Mas o que proponho é tentar olhar além da curva, além do óbvio ululante de Nelson Rodrigues. O Índice Bovespa vem subindo sistematicamente e o dólar vem caindo. O índice de miséria caminha para ser o mais baixo em anos. O rating do Brasil melhora pelo conjunto da obra dos últimos anos. O novo marco fiscal está andando, ainda que existam dúvidas relevantes. A autonomia do Banco Central foi preservada apesar do esperneio de lunáticos. E o antirreformismo de setores do governo está sendo contido no semipresidencialismo que, de fato, prevalece no país.

A inflação prossegue sendo combatida e os juros devem cair adiante.
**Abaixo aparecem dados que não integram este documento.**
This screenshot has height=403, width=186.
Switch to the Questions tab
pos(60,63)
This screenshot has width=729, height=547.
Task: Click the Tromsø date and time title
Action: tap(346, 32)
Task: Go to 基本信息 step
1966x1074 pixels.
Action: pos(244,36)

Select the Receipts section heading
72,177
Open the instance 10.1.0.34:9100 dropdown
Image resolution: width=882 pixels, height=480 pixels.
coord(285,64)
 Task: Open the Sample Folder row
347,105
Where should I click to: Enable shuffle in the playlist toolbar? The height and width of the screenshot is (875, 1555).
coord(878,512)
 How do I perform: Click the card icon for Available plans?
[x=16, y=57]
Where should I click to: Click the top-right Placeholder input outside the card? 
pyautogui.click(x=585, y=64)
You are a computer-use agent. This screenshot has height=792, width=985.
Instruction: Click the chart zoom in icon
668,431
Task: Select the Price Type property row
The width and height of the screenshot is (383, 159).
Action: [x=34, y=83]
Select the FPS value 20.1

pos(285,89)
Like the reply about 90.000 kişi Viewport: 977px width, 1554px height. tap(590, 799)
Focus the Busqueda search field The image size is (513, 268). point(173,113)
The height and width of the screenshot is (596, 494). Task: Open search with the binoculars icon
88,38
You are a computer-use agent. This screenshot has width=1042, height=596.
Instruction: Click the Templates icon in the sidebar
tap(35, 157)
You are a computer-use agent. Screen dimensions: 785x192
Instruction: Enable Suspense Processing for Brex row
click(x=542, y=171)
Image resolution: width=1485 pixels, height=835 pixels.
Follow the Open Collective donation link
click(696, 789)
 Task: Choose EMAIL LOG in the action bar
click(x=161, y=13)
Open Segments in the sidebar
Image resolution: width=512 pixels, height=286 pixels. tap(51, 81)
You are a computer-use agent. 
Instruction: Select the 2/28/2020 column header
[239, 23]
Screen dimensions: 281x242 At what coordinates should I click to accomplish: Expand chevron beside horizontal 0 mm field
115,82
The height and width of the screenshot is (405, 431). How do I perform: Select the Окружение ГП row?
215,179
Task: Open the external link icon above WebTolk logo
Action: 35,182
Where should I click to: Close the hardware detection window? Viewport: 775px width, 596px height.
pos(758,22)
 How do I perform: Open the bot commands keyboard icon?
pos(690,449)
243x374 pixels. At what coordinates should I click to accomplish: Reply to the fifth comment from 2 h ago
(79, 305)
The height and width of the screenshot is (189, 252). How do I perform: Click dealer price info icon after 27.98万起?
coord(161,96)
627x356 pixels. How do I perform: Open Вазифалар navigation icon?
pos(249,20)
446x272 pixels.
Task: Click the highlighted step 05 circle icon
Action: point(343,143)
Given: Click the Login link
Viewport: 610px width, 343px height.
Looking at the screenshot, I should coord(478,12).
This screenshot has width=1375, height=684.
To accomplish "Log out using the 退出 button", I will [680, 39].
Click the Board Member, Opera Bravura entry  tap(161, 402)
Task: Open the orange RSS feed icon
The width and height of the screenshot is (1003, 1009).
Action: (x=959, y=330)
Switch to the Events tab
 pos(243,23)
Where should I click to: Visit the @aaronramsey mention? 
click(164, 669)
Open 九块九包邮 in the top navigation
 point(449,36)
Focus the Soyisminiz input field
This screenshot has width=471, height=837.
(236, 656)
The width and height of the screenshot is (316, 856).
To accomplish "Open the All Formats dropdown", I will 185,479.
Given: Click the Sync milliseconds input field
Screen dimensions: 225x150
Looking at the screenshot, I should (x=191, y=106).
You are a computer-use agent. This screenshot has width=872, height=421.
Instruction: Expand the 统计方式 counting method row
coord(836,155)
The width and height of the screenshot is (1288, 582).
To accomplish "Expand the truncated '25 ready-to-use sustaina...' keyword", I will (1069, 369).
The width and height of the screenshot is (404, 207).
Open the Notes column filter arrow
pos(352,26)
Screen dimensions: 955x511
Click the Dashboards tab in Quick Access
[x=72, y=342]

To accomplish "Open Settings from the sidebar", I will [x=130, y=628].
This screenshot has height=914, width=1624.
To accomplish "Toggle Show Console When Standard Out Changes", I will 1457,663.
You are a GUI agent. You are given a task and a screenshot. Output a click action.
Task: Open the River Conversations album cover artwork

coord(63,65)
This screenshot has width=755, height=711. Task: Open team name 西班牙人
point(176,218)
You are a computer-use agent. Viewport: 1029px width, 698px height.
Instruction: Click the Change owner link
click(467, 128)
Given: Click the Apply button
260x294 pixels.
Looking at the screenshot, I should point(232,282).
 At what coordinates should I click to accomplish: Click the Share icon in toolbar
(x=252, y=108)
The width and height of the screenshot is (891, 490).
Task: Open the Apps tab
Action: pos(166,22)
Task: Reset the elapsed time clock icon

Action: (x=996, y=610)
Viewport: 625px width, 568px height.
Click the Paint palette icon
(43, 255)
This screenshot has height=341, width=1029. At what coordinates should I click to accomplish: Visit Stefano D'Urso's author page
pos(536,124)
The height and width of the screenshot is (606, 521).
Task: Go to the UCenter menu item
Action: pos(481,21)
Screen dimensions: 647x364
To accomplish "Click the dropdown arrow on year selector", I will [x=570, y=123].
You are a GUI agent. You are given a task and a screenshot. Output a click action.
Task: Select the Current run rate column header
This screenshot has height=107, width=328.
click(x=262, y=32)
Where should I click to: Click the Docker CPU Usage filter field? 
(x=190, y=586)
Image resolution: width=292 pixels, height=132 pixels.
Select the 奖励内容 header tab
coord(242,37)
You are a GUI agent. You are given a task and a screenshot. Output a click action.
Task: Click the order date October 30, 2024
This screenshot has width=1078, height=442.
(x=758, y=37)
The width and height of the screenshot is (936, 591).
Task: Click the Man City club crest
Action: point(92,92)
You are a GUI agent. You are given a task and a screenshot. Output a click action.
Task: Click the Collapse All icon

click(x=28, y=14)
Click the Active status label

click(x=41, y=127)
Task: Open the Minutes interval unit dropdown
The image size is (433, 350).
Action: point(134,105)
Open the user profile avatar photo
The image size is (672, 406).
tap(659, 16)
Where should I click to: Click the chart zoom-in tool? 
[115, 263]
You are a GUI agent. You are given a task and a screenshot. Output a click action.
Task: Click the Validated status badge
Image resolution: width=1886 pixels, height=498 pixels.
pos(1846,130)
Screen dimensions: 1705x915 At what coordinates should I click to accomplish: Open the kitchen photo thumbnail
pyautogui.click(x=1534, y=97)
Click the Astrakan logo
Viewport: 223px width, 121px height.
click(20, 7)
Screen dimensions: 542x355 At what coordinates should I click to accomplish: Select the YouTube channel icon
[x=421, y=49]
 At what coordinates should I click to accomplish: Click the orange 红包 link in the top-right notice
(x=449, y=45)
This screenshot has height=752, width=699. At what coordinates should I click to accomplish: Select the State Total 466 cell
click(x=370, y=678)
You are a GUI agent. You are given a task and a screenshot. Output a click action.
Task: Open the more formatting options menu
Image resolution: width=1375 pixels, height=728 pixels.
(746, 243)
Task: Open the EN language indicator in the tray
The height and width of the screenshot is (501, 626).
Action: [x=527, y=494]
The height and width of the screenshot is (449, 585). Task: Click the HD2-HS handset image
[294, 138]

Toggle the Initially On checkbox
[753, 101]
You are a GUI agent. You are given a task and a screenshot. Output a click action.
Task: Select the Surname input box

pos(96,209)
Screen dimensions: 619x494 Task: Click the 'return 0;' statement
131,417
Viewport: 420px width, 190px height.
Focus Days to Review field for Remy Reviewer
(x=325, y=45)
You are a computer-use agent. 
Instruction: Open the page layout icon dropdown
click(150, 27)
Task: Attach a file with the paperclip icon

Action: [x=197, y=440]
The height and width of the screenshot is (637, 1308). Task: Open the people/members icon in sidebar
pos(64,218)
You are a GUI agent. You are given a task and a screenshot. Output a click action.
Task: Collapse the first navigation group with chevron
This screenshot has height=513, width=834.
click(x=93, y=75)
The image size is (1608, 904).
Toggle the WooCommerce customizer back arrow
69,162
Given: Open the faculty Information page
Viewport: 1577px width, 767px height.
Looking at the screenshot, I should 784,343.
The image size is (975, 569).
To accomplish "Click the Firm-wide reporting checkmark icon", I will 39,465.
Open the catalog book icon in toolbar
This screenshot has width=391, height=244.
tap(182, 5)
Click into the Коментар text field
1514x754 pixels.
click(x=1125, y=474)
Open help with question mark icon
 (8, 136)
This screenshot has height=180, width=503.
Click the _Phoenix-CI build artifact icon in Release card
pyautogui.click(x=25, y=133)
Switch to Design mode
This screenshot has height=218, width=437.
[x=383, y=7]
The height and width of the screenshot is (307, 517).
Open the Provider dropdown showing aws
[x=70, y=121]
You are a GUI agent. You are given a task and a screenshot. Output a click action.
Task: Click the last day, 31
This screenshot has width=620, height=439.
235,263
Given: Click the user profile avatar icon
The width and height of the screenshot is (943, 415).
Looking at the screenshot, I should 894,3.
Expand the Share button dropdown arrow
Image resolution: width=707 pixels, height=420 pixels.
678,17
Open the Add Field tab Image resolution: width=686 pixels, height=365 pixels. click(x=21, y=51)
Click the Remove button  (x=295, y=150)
O agronegócio continua bombando e a equipe econômica consegue construir, aos poucos, uma relação de credibilidade com os principais agentes econômicos. Assim, o que não está ruim pode ficar bom se os poderes da União, os governadores e forças da sociedade buscarem uma agenda de desenvolvimento econômico e social. A partir de uma simples questão: que país queremos para nossos filhos e netos?

“O sucesso de um projeto de desenvolvimento dependerá da liderança direta do presidente”

De fato, para se obter um país melhor, poucos e complexos pontos devem ser considerados: proteção e avanço nas reformas, combate à desigualdade e melhoria do ambiente de negócios. Obtendo nota boa nos três quesitos, o Brasil será muito melhor.

O anúncio do novo PAC pode ser uma boa oportunidade de mitigar nossos problemas, se for elaborado em conjunto com o Legislativo, o Judiciário e as forças econômicas e sociais. Bem como deve oferecer propostas factíveis e metas de curto e médio prazo.

Como meta-síntese do novo PAC as autoridades e a sociedade civil devem dar atenção prioritária à questão da segurança jurídica. Pois sem ela as expectativas de crescimento, emprego, renda, impostos e divisas ficam comprometidas. Devemos combater a imprevisibilidade do passado.

Uma reflexão adicional deve ser feita. Os bons sinais apontados não eliminam a possibilidade da manutenção de um cenário “mais ou menos” ou, até mesmo, uma piora. Já que o governo não faz a leitura institucional correta, tenta praticar um voluntarismo sem o poder necessário, carece de consistência em suas iniciativas e, sobretudo, não se posiciona claramente sobre o que pode e o que não pode fazer.

Por fim, o sucesso do governo em propor uma agenda de desenvolvimento com começo, meio e fim dependerá da liderança direta e pessoal do presidente Lula. A questão é que ele aparentemente parece mais conectado a uma agenda internacional, em vez de mergulhar nos desafios e nas oportunidades que se apresentam no âmbito nacional. Afinal, como disse o ex-congressista democrata Tip O’Neill: “All politics are local” (todas as políticas são locais).